Quality verse

Annual brouhaha over CEQA makes mad flow for this writer

If CEQA stood for “Challenge Everything, Question Authority” instead of California Environmental Quality Act, there probably wouldn't be all this political drama. CEQA would be celebrated. Like YOLO. The Lonely Island might even follow up its “YOLO” song with a CEQA number:

Don’t take no guff or calcified static.

The system’s insane,

got bats in the attic.

Challenge everything!

It’s the right way to go.

Question authority!

Don’t be no button-down schmo.

It’s harder—but not impossible—to build a catchy tune around the California Environmental Quality Act. Apparently, it’s also hard for a legislative session to go by without some major call for CEQA overhaul.

For Republicans and moderate Dems, from the Central Valley and the Inland Em, CEQA’s so unwieldy and so expensive, the delay for projects is too extensive. The more that gets built, more people to employ, add it all together, you get economic joy.

Modernize” is this year’s CEQA revise. Except what modernize means depends on the eyes.

CEQA is supposed to keep the environment strong by examining projects to make sure they aren’t wrong. An impact report scopes the whole situation. If everything’s chill, there’s a negative declaration.

It was a Republican idea back in 1970—even then-Gov. Ronald Reagan believed CEQA was heavenly. Forty years back, talkin’ hot pants and the first Earth Day, way before several members’ of the Assembly birthdays. Internet was a gleam in Al Gore’s eye; say “Text me” or “Google,” and people’d think you were high.

Over the years, CEQA’s stayed largely the same. But in 2013, California’s got a new game.

Now, CEQA just stomps on the bad, it doesn’t reward the good. Isn’t transit-friendly infill better than paving Muir Woods? Maybe a new project already fits a master plan. Doesn’t that deserve a quick CEQA scan?

“Correct,” says Sen. Tom Berryhill, Modesto GOP. “’I’ve got a bill’ makes CEQA like ’one, two and three.’” Do right by the fish and the air and the other laws that protect them, no need to do it again in CEQA, assalamu alaykum.

Quoth Sen. B.: “It’s a job issue for me. My bill’s all about efficiency.”

Gov. Jerry Brown, Berryhill notes, says parts of CEQA need to go, create more “consistent standards” so approval’s not so slow. What exactly’s consistent, Jerry ain’t saying, but he just did a CEQA end run to build some solar arraying.

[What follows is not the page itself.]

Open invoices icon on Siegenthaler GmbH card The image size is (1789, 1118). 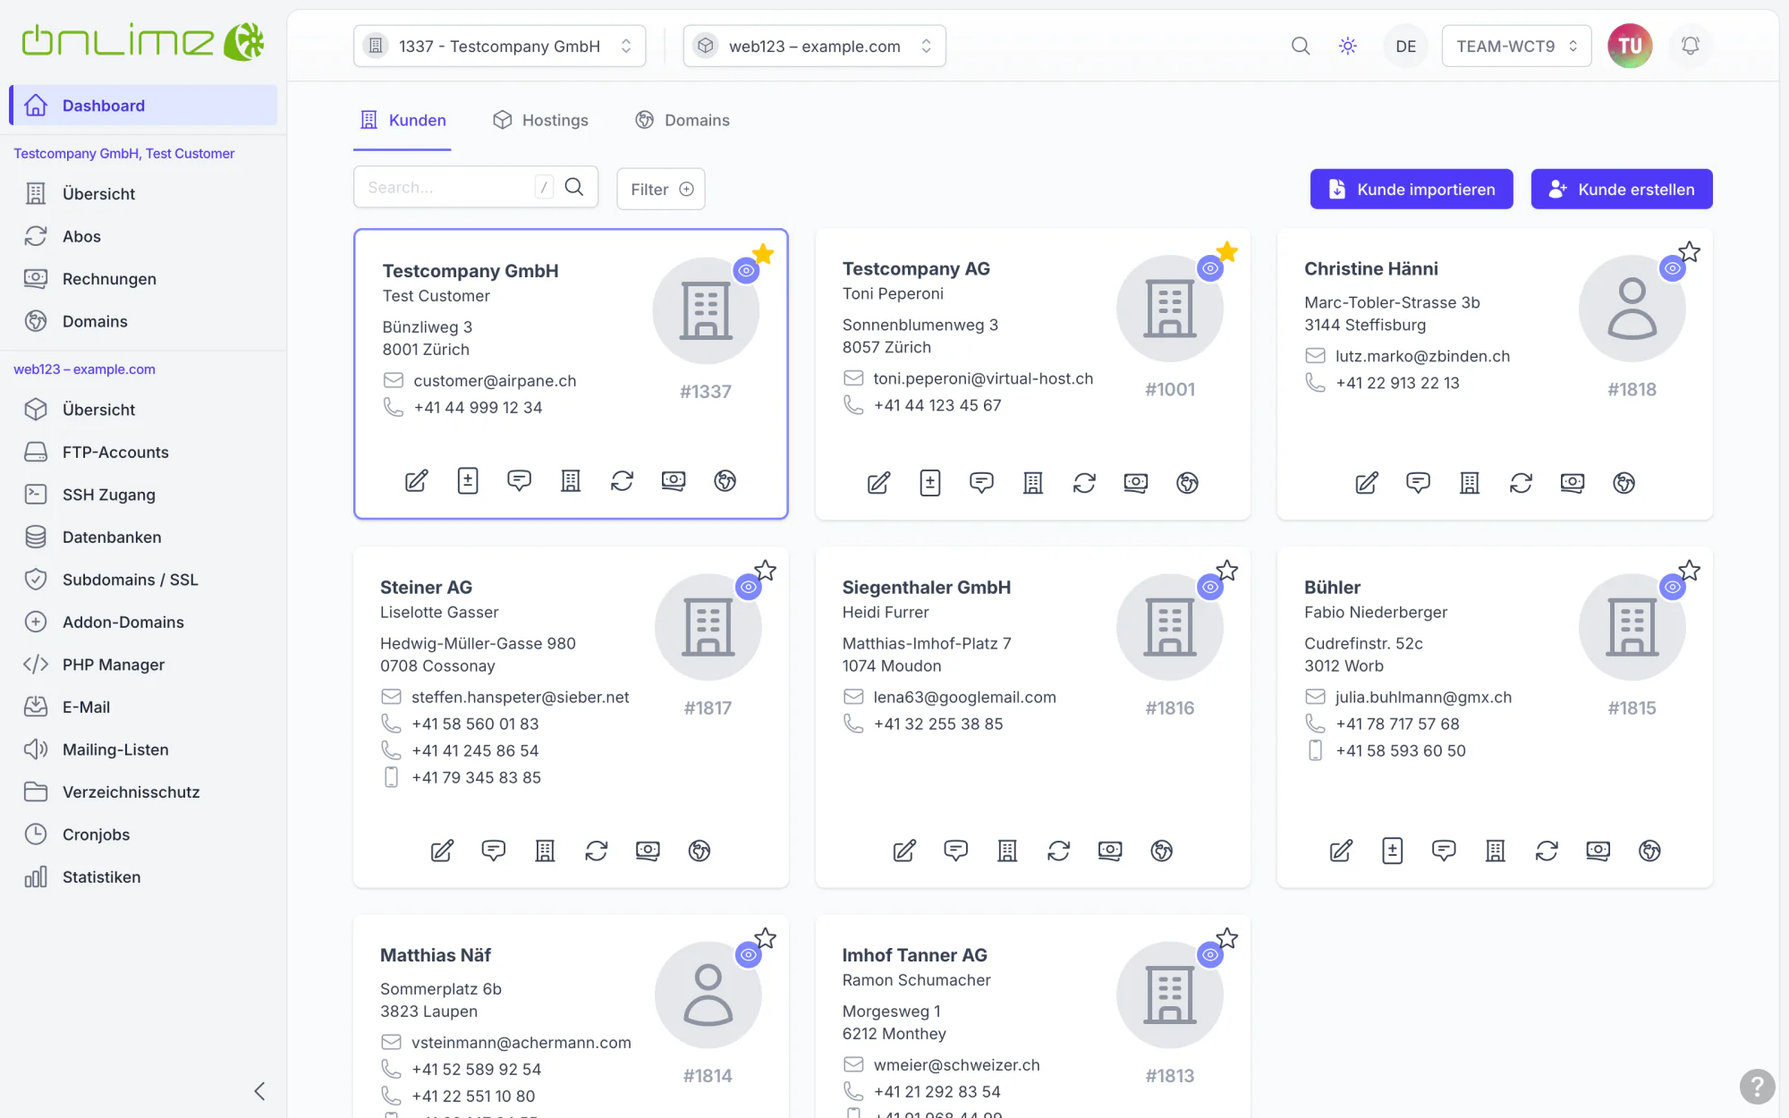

Berryhill claims his bill makes CEQA more modern. Opponents say he turns logic on its noggin’. Go the Berryhill route and CEQA’s castrated, knowing a project’s overall impact all but negated.

“I enter this debate at some personal peril. Some call me Steinberg. My first name’s Darrell. My CEQA riff is the choicest of all. I’m so on track, everything else smokes crack.”

His goal is CEQA modernization, Steinberg says of his bill. But it’s def modernization, not that dub Berryhill.

Steinberg says infill’s the kind, so a CEQA OK should be less of a grind. If there’s a similar project within short memory, no need to get all supplementary. CEQA gets sleek, California goes long—or so says Darrell—if we start singing his song.

As the head of the Senate, sure, Darrell’s got power. But so far, at least, he’s singing alone in the shower. Enviros dig one part but spew over that. Business groups say bogarting CEQA is phat. Trial lawyers want to sue all parties with ease. If a compromise is found, it can’t Jerry displease.

So what’s to be done, which way will it go? Depends how the wind blows. Too early to know.